§ **Your instructions**
Please print each record exactly, omitting none of them.
---------------
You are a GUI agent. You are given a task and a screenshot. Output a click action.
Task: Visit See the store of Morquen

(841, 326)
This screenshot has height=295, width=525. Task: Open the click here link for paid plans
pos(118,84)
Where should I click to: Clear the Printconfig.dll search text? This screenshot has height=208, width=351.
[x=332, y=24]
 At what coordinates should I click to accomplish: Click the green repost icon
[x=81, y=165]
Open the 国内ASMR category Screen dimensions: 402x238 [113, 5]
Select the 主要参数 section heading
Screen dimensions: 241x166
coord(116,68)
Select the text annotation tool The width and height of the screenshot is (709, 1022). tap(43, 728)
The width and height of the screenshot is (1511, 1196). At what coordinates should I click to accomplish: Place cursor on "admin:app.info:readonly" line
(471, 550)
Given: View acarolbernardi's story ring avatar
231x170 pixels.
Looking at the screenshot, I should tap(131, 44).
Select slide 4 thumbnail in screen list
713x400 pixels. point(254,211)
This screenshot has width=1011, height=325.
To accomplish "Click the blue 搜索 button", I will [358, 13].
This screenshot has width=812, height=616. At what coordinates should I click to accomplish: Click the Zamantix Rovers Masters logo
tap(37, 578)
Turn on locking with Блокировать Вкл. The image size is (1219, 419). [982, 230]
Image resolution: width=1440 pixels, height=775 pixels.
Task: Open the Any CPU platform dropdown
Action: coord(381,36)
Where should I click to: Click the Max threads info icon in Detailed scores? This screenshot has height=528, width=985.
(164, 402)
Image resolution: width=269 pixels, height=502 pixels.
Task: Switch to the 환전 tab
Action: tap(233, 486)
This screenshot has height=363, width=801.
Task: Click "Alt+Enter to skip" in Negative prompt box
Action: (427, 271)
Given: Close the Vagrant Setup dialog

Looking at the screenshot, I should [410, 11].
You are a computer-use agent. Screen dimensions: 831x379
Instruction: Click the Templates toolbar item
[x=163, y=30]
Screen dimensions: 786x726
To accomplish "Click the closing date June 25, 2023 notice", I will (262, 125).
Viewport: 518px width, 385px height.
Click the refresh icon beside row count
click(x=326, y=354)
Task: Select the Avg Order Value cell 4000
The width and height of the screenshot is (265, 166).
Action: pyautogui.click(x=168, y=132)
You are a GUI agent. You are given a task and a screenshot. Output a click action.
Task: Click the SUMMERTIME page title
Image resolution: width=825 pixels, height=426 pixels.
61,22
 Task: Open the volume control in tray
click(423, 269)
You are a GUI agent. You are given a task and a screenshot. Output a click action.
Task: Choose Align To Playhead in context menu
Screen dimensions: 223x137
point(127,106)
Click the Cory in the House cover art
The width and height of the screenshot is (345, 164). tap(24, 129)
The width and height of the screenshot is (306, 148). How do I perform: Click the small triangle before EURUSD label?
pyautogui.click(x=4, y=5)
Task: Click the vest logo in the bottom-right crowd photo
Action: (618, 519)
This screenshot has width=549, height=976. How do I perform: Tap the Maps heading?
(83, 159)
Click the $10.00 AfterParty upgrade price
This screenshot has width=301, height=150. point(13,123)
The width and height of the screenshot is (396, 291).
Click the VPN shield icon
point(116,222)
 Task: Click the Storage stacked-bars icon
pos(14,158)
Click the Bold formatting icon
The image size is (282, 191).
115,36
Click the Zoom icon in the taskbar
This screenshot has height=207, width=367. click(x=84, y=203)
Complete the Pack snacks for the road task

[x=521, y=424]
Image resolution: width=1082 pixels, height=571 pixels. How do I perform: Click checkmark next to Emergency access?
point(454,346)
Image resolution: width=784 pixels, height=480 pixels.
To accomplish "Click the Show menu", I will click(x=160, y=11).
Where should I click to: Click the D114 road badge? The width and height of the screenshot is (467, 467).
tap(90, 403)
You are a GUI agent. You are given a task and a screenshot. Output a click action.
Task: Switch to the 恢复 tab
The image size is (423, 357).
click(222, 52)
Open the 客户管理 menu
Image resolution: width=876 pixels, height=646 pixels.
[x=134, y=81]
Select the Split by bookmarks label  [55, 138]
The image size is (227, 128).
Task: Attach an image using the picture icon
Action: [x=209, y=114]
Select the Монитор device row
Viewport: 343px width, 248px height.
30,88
---------------
§ **Exercise answer**
You are a GUI agent. You are given a task and a screenshot. Output a click action.
Task: Visit See the store of Morquen

(841, 326)
This screenshot has height=295, width=525. Task: Open the click here link for paid plans
pos(118,84)
Where should I click to: Clear the Printconfig.dll search text? This screenshot has height=208, width=351.
[x=332, y=24]
 At what coordinates should I click to accomplish: Click the green repost icon
[x=81, y=165]
Open the 国内ASMR category Screen dimensions: 402x238 [113, 5]
Select the 主要参数 section heading
Screen dimensions: 241x166
coord(116,68)
Select the text annotation tool The width and height of the screenshot is (709, 1022). tap(43, 728)
The width and height of the screenshot is (1511, 1196). At what coordinates should I click to accomplish: Place cursor on "admin:app.info:readonly" line
(471, 550)
Given: View acarolbernardi's story ring avatar
231x170 pixels.
Looking at the screenshot, I should tap(131, 44).
Select slide 4 thumbnail in screen list
713x400 pixels. point(254,211)
This screenshot has width=1011, height=325.
To accomplish "Click the blue 搜索 button", I will [358, 13].
This screenshot has width=812, height=616. At what coordinates should I click to accomplish: Click the Zamantix Rovers Masters logo
tap(37, 578)
Turn on locking with Блокировать Вкл. The image size is (1219, 419). [982, 230]
Image resolution: width=1440 pixels, height=775 pixels.
Task: Open the Any CPU platform dropdown
Action: coord(381,36)
Where should I click to: Click the Max threads info icon in Detailed scores? This screenshot has height=528, width=985.
(164, 402)
Image resolution: width=269 pixels, height=502 pixels.
Task: Switch to the 환전 tab
Action: tap(233, 486)
This screenshot has height=363, width=801.
Task: Click "Alt+Enter to skip" in Negative prompt box
Action: (427, 271)
Given: Close the Vagrant Setup dialog

Looking at the screenshot, I should [410, 11].
You are a computer-use agent. Screen dimensions: 831x379
Instruction: Click the Templates toolbar item
[x=163, y=30]
Screen dimensions: 786x726
To accomplish "Click the closing date June 25, 2023 notice", I will (262, 125).
Viewport: 518px width, 385px height.
Click the refresh icon beside row count
click(x=326, y=354)
Task: Select the Avg Order Value cell 4000
The width and height of the screenshot is (265, 166).
Action: pyautogui.click(x=168, y=132)
You are a GUI agent. You are given a task and a screenshot. Output a click action.
Task: Click the SUMMERTIME page title
Image resolution: width=825 pixels, height=426 pixels.
61,22
 Task: Open the volume control in tray
click(423, 269)
You are a GUI agent. You are given a task and a screenshot. Output a click action.
Task: Choose Align To Playhead in context menu
Screen dimensions: 223x137
point(127,106)
Click the Cory in the House cover art
The width and height of the screenshot is (345, 164). tap(24, 129)
The width and height of the screenshot is (306, 148). How do I perform: Click the small triangle before EURUSD label?
pyautogui.click(x=4, y=5)
Task: Click the vest logo in the bottom-right crowd photo
Action: (618, 519)
This screenshot has width=549, height=976. How do I perform: Tap the Maps heading?
(83, 159)
Click the $10.00 AfterParty upgrade price
This screenshot has width=301, height=150. point(13,123)
The width and height of the screenshot is (396, 291).
Click the VPN shield icon
point(116,222)
 Task: Click the Storage stacked-bars icon
pos(14,158)
Click the Bold formatting icon
The image size is (282, 191).
115,36
Click the Zoom icon in the taskbar
This screenshot has height=207, width=367. click(x=84, y=203)
Complete the Pack snacks for the road task

[x=521, y=424]
Image resolution: width=1082 pixels, height=571 pixels. How do I perform: Click checkmark next to Emergency access?
point(454,346)
Image resolution: width=784 pixels, height=480 pixels.
To accomplish "Click the Show menu", I will click(x=160, y=11).
Where should I click to: Click the D114 road badge? The width and height of the screenshot is (467, 467).
tap(90, 403)
You are a GUI agent. You are given a task and a screenshot. Output a click action.
Task: Switch to the 恢复 tab
The image size is (423, 357).
click(222, 52)
Open the 客户管理 menu
Image resolution: width=876 pixels, height=646 pixels.
[x=134, y=81]
Select the Split by bookmarks label  [55, 138]
The image size is (227, 128).
Task: Attach an image using the picture icon
Action: [x=209, y=114]
Select the Монитор device row
Viewport: 343px width, 248px height.
30,88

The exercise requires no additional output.